Dataset records:
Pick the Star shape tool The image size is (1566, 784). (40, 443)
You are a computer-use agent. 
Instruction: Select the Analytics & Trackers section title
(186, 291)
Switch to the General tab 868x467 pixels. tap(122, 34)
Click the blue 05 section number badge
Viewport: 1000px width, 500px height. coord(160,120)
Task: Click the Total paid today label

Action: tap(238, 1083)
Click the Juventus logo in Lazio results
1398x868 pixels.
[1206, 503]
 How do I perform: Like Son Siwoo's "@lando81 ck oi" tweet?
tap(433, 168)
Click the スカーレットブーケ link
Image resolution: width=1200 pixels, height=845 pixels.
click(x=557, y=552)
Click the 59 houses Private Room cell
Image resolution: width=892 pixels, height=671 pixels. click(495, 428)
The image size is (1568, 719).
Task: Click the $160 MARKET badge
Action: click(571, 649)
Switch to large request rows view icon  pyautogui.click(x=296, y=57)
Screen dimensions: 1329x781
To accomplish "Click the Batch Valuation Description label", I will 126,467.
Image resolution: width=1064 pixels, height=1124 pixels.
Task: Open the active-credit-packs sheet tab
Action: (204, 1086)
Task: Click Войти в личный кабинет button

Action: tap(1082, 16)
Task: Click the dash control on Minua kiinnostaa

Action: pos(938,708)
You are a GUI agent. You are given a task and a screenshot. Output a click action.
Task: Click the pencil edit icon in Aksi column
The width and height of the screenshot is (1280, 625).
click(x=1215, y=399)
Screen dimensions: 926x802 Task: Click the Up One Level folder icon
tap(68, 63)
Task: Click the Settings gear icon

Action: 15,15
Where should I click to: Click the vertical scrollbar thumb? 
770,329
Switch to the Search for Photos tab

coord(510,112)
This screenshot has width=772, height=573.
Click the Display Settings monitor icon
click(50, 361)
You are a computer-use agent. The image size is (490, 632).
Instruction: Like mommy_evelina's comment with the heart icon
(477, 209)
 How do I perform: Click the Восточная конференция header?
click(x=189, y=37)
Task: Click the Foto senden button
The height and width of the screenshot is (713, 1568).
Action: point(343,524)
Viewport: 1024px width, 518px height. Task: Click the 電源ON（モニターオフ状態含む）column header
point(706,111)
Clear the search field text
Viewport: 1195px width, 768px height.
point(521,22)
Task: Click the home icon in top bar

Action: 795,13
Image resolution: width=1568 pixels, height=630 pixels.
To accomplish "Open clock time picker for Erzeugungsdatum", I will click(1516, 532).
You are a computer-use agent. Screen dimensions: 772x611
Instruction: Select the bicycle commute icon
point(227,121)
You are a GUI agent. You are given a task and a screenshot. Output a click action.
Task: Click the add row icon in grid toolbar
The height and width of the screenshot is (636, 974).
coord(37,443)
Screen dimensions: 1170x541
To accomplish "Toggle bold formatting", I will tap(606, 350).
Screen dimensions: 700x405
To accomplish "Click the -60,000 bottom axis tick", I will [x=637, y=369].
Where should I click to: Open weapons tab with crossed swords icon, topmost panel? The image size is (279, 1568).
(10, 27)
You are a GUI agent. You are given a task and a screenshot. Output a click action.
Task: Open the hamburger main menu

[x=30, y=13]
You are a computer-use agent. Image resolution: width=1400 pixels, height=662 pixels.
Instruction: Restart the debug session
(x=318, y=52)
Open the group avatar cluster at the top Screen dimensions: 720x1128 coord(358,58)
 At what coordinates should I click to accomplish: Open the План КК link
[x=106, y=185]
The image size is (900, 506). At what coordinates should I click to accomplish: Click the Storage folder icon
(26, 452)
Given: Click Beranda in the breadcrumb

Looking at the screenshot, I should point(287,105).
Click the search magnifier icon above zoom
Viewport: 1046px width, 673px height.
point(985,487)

__Activity__
Reprint the data above from the opening line to the line holding "Switch to the General", inclusive, and nothing else.

__Your solution__
Pick the Star shape tool The image size is (1566, 784). (40, 443)
You are a computer-use agent. 
Instruction: Select the Analytics & Trackers section title
(186, 291)
Switch to the General tab 868x467 pixels. tap(122, 34)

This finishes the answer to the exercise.